Is this the real lesson investors should learn from the 25-year outperformance of this fund? I don’t think so. Here’s why:
The Performance of the Fund Is Impressive
Over the past five, 10 and 15 years, and since 1990, the fund outperformed both the Russell 2000 and the Russell 2000 Value Index. It did so with less volatility than the indexes in each period.
Does this impressive performance mean that Tillinghast has the “secret sauce” that will permit him to continue to “beat the market”?
Past Performance Is Not Predictive
A basic principle of finance is that you can’t buy yesterday’s returns. The Fidelity Low-Priced Stock Fund has more than 25 percent of its assets concentrated in 10 stocks. It’s anyone’s guess whether those stock picks will turn out to be winners or losers. The fund does have some cushion because it is currently holding about 10 percent of its assets in cash and has low turnover of about 12 percent year.
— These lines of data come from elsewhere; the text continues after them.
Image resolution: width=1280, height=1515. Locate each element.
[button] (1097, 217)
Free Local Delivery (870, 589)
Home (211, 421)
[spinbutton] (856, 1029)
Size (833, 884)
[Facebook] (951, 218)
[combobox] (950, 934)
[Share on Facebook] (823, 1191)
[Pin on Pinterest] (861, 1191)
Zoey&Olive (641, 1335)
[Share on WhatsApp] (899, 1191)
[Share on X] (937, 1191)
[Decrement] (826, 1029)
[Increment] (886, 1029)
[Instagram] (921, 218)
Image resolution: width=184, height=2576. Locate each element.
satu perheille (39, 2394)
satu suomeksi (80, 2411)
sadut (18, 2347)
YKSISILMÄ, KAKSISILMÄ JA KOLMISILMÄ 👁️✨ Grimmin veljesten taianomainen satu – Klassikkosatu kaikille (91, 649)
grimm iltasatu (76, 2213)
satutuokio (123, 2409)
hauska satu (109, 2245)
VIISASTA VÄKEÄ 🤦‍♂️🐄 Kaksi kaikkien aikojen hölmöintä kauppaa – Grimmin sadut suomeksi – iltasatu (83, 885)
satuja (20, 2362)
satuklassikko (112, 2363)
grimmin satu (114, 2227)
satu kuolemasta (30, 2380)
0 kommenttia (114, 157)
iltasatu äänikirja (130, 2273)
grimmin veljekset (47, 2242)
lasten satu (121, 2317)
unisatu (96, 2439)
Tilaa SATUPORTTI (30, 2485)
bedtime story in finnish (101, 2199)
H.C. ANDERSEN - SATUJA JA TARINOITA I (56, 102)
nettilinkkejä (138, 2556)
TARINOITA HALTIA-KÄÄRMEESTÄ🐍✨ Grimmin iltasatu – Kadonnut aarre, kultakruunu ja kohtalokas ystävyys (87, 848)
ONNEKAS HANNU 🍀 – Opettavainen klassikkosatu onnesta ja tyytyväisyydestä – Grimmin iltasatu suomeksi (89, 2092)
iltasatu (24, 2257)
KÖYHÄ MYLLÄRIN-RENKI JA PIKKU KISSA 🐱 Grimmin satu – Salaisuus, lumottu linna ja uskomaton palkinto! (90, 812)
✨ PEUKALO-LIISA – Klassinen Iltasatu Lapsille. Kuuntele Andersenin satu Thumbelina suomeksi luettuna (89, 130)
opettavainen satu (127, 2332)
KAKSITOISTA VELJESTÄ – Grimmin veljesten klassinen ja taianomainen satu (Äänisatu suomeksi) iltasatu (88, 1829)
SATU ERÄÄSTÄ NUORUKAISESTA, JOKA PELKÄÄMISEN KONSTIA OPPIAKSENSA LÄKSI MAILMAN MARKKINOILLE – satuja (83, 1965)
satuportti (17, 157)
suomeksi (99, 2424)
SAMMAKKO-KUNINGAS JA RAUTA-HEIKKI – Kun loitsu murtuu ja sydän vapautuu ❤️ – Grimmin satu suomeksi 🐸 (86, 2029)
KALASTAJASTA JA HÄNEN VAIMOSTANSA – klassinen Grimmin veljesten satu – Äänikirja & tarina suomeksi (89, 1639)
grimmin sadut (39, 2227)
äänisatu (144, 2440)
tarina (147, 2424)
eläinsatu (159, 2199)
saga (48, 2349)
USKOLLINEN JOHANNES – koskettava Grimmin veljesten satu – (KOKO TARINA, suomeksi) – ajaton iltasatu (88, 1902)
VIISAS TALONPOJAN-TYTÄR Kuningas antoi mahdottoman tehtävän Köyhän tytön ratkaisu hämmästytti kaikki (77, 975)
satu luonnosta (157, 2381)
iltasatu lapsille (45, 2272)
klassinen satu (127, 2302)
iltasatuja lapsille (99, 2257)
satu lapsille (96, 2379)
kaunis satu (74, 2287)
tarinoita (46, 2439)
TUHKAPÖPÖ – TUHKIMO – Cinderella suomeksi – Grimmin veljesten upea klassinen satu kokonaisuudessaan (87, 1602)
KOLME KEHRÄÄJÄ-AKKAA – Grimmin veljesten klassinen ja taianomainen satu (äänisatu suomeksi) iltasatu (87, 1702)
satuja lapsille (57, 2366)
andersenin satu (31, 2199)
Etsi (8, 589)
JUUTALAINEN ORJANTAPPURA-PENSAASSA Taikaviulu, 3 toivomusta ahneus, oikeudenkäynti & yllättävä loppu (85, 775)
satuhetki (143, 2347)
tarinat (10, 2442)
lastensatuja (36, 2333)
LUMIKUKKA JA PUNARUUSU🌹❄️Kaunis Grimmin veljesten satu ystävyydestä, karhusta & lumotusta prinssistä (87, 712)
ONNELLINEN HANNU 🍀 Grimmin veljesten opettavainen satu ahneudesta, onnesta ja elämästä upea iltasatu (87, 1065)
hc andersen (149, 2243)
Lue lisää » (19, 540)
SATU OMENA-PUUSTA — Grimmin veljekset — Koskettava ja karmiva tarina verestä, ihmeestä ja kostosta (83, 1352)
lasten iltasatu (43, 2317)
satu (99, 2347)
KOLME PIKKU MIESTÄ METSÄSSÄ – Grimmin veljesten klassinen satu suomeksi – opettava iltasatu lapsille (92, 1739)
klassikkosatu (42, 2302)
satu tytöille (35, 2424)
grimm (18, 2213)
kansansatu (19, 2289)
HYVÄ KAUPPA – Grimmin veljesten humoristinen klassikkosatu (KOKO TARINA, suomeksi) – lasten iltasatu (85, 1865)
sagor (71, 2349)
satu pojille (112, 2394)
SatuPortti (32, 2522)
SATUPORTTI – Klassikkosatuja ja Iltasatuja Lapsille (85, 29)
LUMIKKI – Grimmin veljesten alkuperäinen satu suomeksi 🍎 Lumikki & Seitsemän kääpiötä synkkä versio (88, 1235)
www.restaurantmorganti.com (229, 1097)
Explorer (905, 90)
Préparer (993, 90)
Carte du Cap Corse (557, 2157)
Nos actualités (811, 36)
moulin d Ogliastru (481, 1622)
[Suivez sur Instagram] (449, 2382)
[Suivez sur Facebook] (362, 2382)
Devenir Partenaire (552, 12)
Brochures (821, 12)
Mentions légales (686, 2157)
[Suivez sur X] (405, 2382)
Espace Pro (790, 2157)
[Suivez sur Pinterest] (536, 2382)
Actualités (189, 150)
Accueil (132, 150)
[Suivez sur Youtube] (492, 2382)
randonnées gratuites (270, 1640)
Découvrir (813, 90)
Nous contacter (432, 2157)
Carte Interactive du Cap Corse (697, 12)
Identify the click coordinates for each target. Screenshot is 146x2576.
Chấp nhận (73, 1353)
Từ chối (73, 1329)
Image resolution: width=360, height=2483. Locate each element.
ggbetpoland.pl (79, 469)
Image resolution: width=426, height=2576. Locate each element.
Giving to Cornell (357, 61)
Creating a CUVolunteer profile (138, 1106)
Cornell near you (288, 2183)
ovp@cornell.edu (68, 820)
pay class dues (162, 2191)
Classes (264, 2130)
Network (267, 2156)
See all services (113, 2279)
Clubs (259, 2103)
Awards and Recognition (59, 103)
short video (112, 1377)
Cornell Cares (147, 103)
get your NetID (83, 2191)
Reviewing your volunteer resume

On balance, whether or not its outperformance will continue is a crapshoot.
A Long Track Record Is Not Enough
In their book, “The Incredible Shrinking Alpha,” my colleague Larry Swedroe and Andrew Berkin, who has a doctorate in physics, note that, given the large number of active managers trying to beat the market, the odds are that some will randomly outperform, even over long time frames. They illustrate their point by examining the long-term outperformance of The 44 Wall Street Fund, The Lindner Large-Cap Fund, the Legg Mason Value Trust Fund and The Tiger Fund.
Each fund had more than a decade of significant outperformance (10, 11, 15 and 18 years, respectively), followed by a period of dramatic underperformance. The lesson for investors could not be more clear: Relying on past performance of active fund managers (even long-term outperformance) is risky business.
Look at Portfolios, Not Individual Funds
Most investors are concerned about the performance of their portfolios, not just the returns of individual funds. A 2013 study by Richard Ferri and Alex Benke compared the performance of a diversified portfolio of index funds to a diversified portfolio of actively managed funds representing the same asset classes.
The conclusion of the study was that when index funds covering all the major stock and bond asset classes were put together a portfolio, the probability of that portfolio outperforming a portfolio of comparable actively managed funds increased to more than 80 percent.
When the time horizon increased from five years to 15 years, the probability of outperformance by the all-index fund portfolio increased even more.
One author of the study concluded: “In the long term, an all-index fund portfolio all the time really has the highest probability of getting people to their financial goals.”
The Takeaway
You would be wise to heed this admonition from Swedroe and Berkin: “Active management is the triumph of hype, hope and marketing over wisdom and experience. Choosing passively managed funds to implement your investment plan is the winning strategy, and the one most likely to allow you to achieve your goals.”
Don’t be distracted by outperformance of the minority of actively managed funds who “beat the market.” Past performance — even over long periods of time — is unlikely to persist.